SUPPLIED MATERIAL:
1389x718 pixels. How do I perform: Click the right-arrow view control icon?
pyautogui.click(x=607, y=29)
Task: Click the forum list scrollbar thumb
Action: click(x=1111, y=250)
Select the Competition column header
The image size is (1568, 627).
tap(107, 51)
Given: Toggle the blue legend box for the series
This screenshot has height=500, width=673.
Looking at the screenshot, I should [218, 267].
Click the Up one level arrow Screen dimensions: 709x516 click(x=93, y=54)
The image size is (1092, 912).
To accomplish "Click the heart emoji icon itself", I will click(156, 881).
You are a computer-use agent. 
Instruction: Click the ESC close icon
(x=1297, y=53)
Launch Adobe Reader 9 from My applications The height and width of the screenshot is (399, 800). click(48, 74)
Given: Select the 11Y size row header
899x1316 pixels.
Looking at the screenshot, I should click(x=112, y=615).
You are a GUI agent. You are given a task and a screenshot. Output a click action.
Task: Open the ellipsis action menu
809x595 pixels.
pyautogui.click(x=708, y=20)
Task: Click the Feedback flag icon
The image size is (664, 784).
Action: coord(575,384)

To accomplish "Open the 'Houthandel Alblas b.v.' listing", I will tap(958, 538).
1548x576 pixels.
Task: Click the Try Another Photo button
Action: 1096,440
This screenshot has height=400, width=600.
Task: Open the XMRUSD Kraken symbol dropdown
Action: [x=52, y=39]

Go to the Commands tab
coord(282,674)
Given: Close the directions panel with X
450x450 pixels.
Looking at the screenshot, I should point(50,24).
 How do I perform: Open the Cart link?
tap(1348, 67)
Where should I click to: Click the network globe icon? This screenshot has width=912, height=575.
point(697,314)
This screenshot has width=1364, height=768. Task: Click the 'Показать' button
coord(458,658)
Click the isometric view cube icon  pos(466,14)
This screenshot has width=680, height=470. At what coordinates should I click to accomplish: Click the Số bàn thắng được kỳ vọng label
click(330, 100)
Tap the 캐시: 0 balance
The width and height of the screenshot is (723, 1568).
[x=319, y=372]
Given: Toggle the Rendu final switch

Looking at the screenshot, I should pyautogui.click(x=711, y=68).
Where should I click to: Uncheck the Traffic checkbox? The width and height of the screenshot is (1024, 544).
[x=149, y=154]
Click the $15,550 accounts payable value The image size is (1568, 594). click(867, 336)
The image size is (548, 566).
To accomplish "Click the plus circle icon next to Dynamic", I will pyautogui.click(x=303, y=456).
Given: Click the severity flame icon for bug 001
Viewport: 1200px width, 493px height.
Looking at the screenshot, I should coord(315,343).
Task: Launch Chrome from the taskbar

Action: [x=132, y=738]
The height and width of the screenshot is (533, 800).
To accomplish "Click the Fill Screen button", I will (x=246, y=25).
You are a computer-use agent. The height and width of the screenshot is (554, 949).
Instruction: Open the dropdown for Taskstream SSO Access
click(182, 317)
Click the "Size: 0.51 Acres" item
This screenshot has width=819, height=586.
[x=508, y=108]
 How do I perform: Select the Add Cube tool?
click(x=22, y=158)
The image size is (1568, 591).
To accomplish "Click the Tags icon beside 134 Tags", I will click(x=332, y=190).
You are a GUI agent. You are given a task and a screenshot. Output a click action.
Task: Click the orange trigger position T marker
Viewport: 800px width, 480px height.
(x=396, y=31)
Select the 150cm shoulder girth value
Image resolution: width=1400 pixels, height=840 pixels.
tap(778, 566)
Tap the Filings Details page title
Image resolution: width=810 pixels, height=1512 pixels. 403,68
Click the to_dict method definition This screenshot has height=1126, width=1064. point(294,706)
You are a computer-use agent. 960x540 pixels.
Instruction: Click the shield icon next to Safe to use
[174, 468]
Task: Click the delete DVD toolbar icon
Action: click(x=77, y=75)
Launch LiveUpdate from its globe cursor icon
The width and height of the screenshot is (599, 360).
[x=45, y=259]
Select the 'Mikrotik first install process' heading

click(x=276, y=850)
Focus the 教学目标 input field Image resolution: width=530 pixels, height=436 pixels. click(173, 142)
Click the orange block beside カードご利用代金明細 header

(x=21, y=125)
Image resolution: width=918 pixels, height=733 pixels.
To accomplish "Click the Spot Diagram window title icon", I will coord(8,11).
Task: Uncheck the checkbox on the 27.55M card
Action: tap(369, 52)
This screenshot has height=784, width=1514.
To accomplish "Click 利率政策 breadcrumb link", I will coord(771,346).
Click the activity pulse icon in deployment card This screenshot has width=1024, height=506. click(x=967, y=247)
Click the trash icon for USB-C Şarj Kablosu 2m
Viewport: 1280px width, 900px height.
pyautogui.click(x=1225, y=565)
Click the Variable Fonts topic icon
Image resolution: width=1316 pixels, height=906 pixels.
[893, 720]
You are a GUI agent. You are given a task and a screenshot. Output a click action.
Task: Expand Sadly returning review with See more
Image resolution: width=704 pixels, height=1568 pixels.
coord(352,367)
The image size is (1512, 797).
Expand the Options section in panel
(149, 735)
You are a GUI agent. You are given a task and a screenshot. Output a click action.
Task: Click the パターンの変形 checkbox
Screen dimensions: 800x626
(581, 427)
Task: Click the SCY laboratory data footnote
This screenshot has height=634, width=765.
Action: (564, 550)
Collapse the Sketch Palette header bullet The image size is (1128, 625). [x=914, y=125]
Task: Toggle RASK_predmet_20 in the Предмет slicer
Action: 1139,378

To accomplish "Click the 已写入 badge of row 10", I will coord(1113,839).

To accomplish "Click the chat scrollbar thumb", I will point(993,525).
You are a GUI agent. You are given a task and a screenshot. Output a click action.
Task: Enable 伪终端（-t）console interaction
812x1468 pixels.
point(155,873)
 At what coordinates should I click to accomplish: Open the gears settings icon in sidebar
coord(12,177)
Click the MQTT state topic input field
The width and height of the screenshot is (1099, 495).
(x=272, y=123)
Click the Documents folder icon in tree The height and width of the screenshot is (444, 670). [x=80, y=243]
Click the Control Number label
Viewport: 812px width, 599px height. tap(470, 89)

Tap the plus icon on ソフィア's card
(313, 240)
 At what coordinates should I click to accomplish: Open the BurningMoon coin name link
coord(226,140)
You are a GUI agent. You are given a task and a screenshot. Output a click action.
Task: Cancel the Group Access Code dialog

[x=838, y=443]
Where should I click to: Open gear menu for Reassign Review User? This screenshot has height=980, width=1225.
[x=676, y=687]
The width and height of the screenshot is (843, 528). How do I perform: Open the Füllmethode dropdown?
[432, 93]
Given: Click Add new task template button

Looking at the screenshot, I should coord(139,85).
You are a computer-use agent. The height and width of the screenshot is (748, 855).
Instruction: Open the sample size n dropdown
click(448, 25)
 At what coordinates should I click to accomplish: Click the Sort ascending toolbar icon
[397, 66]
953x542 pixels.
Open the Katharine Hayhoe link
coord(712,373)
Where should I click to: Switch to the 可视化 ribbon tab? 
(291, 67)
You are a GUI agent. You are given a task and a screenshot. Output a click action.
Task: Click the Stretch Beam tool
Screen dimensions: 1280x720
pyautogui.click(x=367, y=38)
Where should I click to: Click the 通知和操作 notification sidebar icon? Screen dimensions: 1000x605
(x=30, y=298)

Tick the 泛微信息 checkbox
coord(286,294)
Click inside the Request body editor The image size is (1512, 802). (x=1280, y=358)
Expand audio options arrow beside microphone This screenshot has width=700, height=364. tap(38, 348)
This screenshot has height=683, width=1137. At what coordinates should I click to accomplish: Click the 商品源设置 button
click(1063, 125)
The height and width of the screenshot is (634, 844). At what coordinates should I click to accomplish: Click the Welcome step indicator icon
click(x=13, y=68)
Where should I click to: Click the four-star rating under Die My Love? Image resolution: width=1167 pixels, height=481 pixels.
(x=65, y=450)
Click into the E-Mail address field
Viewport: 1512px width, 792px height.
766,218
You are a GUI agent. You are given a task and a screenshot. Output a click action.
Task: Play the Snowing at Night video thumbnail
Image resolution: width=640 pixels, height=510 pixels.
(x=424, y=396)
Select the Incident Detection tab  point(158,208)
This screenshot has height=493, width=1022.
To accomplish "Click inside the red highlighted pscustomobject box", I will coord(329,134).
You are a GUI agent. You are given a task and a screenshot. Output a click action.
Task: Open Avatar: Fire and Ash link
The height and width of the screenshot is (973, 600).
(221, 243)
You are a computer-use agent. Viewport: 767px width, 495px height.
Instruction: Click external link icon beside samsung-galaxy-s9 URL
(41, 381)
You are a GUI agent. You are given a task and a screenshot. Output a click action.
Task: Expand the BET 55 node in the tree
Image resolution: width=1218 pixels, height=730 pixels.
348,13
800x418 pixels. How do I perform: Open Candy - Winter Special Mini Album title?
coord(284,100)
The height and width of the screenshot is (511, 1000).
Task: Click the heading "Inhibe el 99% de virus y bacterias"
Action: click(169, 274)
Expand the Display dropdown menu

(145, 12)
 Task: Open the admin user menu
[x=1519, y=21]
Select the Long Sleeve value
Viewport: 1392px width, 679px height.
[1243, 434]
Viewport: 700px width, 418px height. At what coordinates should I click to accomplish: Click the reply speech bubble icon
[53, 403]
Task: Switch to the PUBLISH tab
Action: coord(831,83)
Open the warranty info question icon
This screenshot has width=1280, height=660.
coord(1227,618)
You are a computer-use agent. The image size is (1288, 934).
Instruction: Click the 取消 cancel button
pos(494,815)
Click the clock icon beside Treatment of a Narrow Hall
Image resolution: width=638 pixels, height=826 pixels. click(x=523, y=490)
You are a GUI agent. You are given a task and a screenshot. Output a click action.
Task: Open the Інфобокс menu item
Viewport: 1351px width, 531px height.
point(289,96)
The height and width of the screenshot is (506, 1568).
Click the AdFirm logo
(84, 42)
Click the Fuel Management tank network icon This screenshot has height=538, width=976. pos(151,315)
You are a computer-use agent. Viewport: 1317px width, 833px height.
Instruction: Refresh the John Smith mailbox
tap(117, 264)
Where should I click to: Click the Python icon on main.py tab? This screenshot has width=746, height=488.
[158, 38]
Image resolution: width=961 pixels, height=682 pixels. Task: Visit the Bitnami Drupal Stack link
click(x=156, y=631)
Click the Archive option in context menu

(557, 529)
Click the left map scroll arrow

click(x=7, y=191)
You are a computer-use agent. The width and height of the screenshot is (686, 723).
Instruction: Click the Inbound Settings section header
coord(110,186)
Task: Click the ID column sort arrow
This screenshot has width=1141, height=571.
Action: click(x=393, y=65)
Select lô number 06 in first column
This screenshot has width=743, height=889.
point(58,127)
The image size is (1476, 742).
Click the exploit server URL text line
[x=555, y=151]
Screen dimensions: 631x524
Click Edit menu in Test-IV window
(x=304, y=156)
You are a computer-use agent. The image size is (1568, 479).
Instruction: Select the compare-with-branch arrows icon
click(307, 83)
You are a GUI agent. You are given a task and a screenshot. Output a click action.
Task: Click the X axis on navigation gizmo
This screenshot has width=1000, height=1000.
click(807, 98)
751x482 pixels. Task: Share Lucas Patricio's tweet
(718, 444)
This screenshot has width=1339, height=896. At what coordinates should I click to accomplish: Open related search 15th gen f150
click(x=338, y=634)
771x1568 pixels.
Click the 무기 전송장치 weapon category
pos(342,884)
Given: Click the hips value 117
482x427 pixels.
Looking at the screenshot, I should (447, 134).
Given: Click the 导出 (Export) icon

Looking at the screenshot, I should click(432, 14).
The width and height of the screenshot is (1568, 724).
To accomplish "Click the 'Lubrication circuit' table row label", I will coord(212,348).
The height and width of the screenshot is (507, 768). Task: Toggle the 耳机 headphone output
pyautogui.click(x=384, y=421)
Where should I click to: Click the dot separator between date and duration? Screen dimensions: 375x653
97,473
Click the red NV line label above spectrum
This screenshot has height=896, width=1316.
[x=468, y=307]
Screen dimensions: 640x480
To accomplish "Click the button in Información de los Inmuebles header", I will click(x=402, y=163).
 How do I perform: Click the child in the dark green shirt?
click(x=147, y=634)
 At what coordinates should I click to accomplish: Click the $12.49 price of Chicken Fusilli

INSTRUCTIONS FOR THE TASK: Filter the records for the word "inside" and show every line that has it.

RESPONSE FOR THIS EXERCISE:
Click inside the Request body editor The image size is (1512, 802). (x=1280, y=358)
To accomplish "Click inside the red highlighted pscustomobject box", I will coord(329,134).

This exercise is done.